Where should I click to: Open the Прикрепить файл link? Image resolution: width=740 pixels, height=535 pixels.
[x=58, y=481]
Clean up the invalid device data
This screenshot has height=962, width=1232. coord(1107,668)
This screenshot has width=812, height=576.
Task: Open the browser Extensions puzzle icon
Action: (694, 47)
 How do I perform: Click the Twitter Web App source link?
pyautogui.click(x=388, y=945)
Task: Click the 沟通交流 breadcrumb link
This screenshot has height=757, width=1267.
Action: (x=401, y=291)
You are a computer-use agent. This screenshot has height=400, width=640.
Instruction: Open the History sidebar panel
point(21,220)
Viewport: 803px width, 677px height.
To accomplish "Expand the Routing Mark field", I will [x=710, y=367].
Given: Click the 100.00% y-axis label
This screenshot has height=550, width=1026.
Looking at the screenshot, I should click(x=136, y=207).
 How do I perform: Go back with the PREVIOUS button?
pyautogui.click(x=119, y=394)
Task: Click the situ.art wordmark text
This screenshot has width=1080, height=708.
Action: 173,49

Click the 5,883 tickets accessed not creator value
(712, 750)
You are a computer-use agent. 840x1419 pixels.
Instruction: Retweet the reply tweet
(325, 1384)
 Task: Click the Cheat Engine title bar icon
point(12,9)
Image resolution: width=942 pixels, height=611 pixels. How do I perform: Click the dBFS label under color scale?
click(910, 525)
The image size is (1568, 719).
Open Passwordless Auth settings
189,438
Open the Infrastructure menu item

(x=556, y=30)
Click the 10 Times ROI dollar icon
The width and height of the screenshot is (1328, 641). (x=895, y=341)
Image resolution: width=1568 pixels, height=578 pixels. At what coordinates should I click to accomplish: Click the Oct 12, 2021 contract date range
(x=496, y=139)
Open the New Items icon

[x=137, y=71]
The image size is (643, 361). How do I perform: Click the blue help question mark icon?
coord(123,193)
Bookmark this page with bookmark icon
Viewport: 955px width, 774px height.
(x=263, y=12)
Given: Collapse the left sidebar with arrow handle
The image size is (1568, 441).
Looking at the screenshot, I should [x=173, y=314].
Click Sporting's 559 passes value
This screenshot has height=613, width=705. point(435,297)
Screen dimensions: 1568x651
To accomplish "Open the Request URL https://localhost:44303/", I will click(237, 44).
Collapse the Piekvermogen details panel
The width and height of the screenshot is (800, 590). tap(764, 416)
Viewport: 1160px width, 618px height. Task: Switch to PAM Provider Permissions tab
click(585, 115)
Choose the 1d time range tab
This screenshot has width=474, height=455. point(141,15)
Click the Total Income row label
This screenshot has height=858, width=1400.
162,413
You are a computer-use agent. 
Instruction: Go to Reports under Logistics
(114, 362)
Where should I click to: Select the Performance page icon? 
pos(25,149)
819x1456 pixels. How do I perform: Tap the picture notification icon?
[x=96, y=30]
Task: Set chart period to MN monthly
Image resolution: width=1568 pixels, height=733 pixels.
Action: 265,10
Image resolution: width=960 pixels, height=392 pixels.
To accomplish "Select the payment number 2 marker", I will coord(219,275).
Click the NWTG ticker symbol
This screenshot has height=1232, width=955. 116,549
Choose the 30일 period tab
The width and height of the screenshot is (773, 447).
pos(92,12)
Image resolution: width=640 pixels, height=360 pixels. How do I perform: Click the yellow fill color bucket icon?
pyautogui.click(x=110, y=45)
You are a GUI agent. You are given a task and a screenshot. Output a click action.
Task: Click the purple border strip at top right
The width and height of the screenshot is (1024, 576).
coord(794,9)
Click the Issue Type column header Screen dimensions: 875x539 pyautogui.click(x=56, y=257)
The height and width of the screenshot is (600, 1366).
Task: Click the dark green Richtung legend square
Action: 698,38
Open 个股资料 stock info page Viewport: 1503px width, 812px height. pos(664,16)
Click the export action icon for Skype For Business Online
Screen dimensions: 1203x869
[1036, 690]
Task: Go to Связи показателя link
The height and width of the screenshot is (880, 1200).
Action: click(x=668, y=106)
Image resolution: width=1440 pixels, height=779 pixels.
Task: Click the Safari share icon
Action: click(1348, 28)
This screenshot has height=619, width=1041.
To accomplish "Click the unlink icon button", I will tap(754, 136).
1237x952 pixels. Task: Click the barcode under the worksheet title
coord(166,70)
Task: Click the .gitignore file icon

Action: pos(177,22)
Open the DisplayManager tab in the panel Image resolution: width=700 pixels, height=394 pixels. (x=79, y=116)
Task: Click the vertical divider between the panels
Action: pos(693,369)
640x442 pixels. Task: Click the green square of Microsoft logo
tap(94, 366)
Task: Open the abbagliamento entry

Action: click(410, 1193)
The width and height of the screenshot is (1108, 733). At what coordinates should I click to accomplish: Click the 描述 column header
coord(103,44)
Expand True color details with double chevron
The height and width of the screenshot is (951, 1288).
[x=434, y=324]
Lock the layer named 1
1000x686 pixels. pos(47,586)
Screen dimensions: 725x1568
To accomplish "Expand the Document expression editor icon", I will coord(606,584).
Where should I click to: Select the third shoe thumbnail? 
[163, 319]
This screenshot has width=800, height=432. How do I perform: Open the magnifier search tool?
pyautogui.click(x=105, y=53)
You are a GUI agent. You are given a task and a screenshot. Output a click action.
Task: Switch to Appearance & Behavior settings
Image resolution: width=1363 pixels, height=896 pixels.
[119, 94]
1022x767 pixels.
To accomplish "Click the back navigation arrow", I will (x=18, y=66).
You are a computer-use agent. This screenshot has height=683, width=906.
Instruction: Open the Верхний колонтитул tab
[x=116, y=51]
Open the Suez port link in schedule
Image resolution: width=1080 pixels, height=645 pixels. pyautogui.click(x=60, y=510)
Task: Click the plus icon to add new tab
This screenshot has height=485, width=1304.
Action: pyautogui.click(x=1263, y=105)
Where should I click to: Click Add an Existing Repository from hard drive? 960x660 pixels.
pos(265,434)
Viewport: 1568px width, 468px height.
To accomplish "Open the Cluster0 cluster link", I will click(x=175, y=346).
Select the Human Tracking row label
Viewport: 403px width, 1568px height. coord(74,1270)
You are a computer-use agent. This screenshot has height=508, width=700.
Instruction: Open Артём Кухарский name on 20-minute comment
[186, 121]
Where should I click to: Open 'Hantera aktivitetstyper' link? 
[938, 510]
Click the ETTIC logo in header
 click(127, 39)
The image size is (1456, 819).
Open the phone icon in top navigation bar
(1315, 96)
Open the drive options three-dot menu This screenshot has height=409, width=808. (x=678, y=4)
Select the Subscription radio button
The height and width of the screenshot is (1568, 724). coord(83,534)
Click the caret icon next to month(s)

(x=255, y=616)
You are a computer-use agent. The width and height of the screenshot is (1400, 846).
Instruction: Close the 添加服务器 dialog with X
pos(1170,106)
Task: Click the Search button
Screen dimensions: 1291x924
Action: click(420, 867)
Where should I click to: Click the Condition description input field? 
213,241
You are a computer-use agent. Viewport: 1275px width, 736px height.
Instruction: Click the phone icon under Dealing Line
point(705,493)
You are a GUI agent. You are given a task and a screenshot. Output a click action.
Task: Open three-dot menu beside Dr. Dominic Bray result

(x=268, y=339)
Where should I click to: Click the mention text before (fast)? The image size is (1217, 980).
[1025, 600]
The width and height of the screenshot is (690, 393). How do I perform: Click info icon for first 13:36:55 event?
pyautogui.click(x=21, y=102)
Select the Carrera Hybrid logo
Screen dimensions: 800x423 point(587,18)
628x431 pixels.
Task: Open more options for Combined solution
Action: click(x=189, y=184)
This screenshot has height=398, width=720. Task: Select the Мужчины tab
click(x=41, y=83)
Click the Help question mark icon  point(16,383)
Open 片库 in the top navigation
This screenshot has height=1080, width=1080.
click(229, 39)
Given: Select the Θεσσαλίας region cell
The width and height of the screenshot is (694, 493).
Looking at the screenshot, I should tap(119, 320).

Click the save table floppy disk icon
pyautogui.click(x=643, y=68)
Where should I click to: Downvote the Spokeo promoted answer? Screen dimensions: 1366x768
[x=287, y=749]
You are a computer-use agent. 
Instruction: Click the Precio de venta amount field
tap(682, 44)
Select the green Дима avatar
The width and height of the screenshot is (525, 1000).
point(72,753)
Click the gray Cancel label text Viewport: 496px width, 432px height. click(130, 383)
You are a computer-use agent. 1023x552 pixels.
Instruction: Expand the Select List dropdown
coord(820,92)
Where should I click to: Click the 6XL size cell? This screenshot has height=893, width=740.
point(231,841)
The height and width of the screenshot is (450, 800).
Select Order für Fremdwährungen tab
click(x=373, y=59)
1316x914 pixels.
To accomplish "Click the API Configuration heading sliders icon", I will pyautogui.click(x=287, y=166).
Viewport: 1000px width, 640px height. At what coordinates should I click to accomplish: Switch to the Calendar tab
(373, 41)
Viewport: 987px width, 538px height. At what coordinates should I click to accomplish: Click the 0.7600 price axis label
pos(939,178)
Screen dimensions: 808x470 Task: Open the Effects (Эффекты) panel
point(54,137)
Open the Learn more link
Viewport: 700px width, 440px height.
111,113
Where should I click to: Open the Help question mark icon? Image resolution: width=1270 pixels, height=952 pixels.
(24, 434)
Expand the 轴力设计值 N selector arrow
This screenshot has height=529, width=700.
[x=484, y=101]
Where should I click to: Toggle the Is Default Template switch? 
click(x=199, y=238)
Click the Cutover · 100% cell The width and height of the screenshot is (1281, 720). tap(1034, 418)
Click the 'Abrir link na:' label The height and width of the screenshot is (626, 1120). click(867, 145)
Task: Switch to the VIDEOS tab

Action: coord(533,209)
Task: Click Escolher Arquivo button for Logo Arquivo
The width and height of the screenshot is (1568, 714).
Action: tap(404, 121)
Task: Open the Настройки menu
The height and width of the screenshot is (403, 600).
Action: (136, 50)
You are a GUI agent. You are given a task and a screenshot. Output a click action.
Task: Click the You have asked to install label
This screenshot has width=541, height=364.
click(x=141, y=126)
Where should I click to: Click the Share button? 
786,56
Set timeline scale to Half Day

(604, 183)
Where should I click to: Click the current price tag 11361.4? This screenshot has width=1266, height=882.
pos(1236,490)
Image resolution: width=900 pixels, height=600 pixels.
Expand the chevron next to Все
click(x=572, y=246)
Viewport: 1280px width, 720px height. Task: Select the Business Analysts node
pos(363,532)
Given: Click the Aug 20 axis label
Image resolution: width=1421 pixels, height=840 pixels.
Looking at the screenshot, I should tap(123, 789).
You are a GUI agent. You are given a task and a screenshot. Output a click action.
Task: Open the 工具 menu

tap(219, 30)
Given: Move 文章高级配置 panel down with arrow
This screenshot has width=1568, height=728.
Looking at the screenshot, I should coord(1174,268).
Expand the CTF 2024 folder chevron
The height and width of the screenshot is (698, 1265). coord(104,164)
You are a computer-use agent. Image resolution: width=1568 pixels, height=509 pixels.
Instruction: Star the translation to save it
#####
Work instruction: Find the line that contains "Given: Move 文章高级配置 panel down with arrow" in the listing above. Retype it and every line after it up to the last, exactly, and nothing else.

Answer area:
Given: Move 文章高级配置 panel down with arrow
This screenshot has width=1568, height=728.
Looking at the screenshot, I should coord(1174,268).
Expand the CTF 2024 folder chevron
The height and width of the screenshot is (698, 1265). coord(104,164)
You are a computer-use agent. Image resolution: width=1568 pixels, height=509 pixels.
Instruction: Star the translation to save it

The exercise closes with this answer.